◆ PROBLEM DETAILS
Put the data into a Markdown table with the columns Entry and Content, starting at the first line of the data and stopping after the line that contains "pyautogui.click(x=86, y=588)". Number each row, skip blank lines, and leave the pictures out.

◆ GIVEN INFORMATION
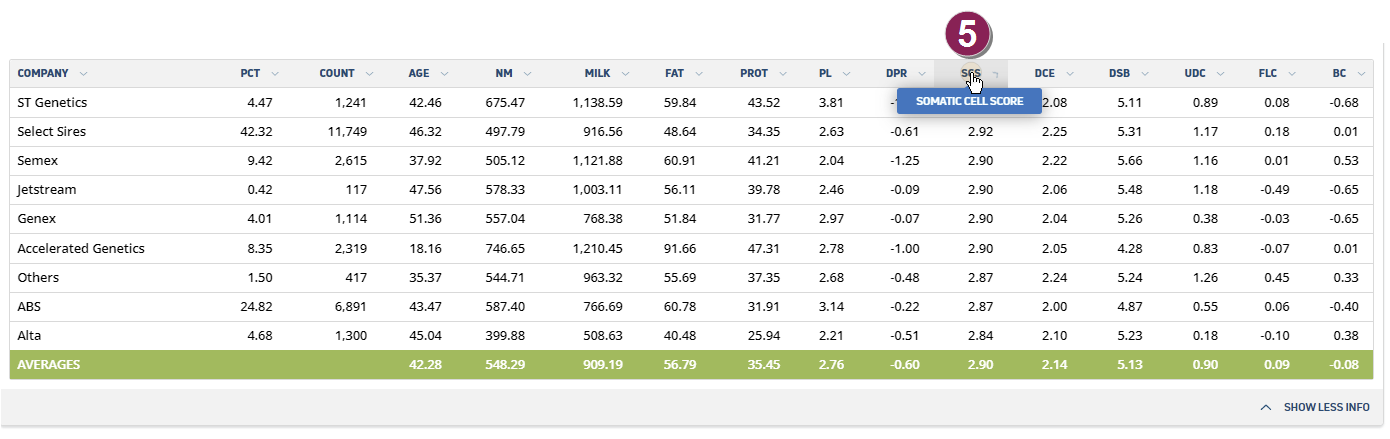The width and height of the screenshot is (1390, 439).
Task: Click the AGE column chevron icon
Action: (x=443, y=74)
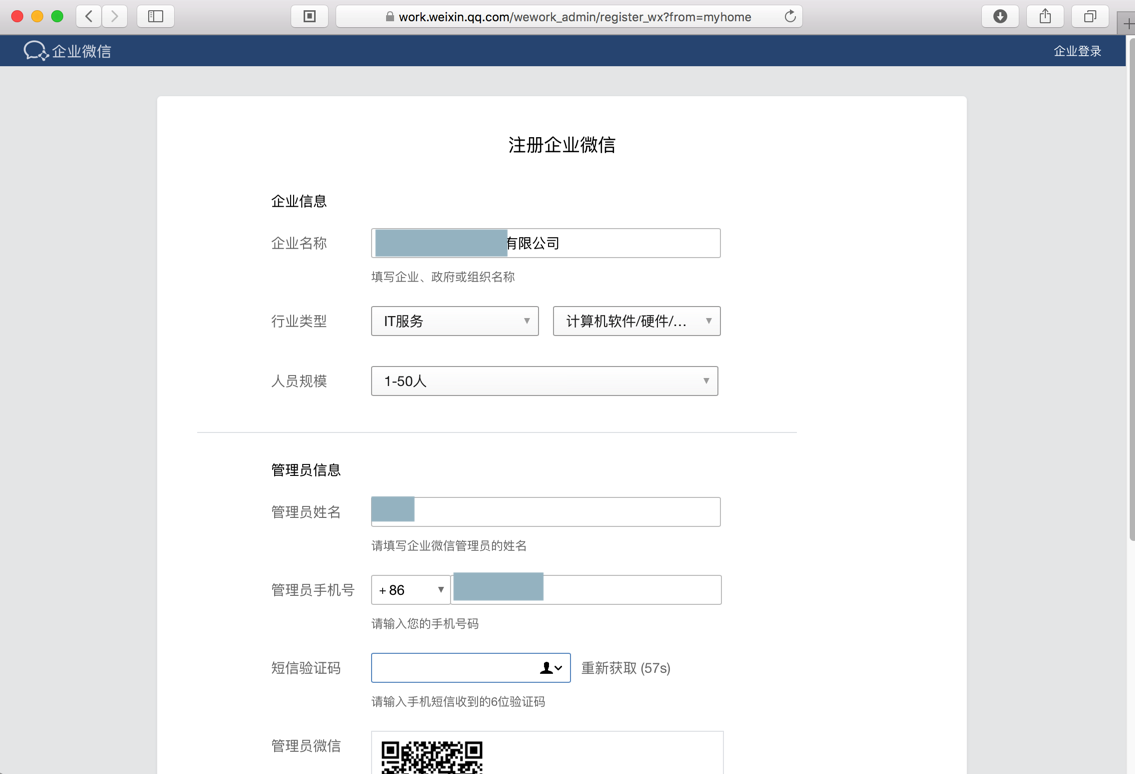Focus the 管理员姓名 name input field
This screenshot has width=1135, height=774.
(x=565, y=512)
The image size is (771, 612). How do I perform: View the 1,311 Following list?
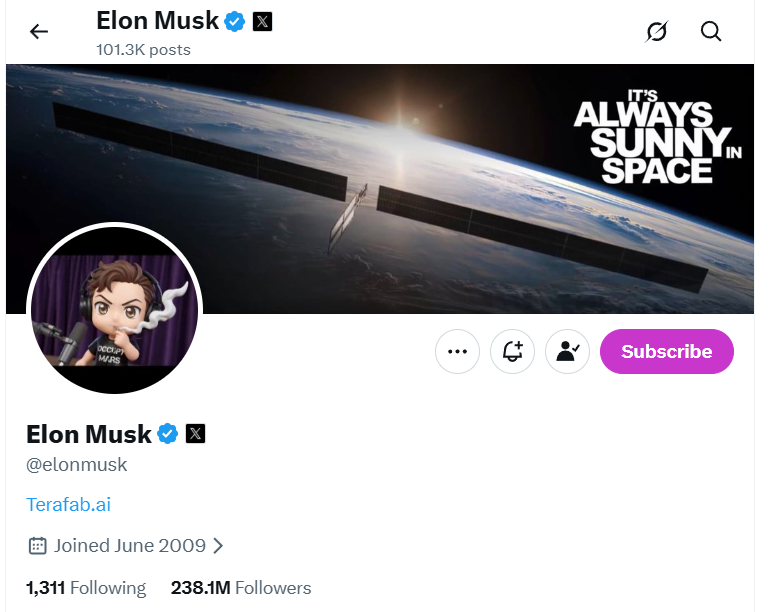pyautogui.click(x=86, y=588)
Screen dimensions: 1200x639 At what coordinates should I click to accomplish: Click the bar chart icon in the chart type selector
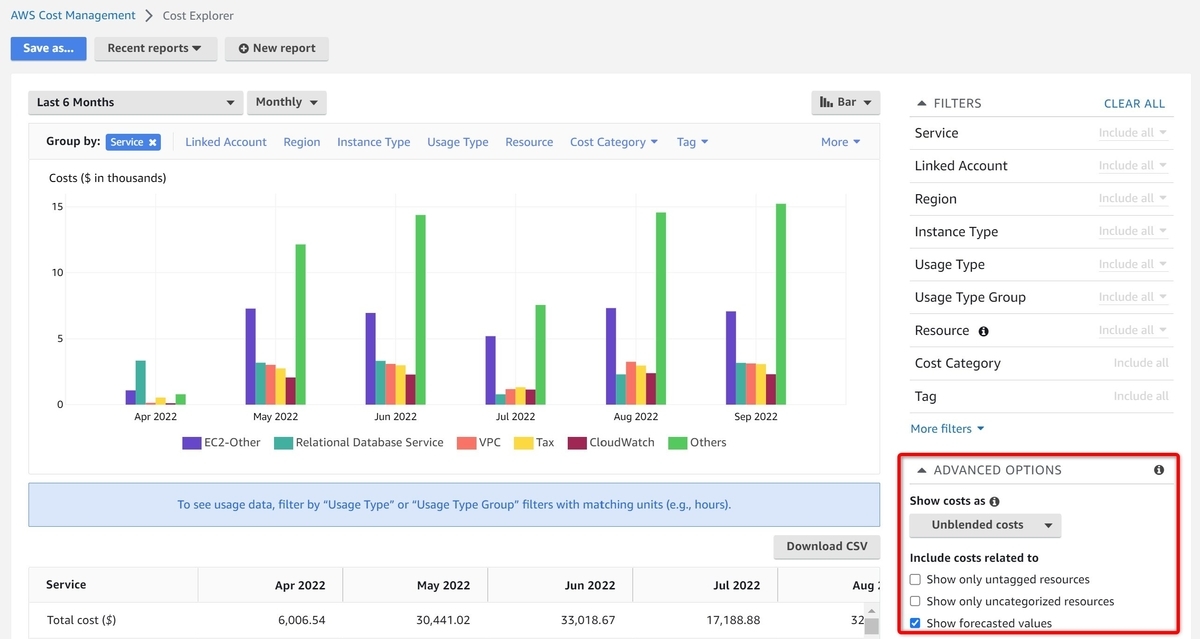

◆ SOLUTION TO THIS PROBLEM
| Entry | Content |
|---|---|
| 1 | The width and height of the screenshot is (1390, 439). |
| 2 | Task: Click the AGE column chevron icon |
| 3 | Action: (x=443, y=74) |
| 4 | Focus the 管理员姓名 name input field |
| 5 | This screenshot has width=1135, height=774. |
| 6 | (x=565, y=512) |
| 7 | The image size is (771, 612). How do I perform: View the 1,311 Following list? |
| 8 | pyautogui.click(x=86, y=588) |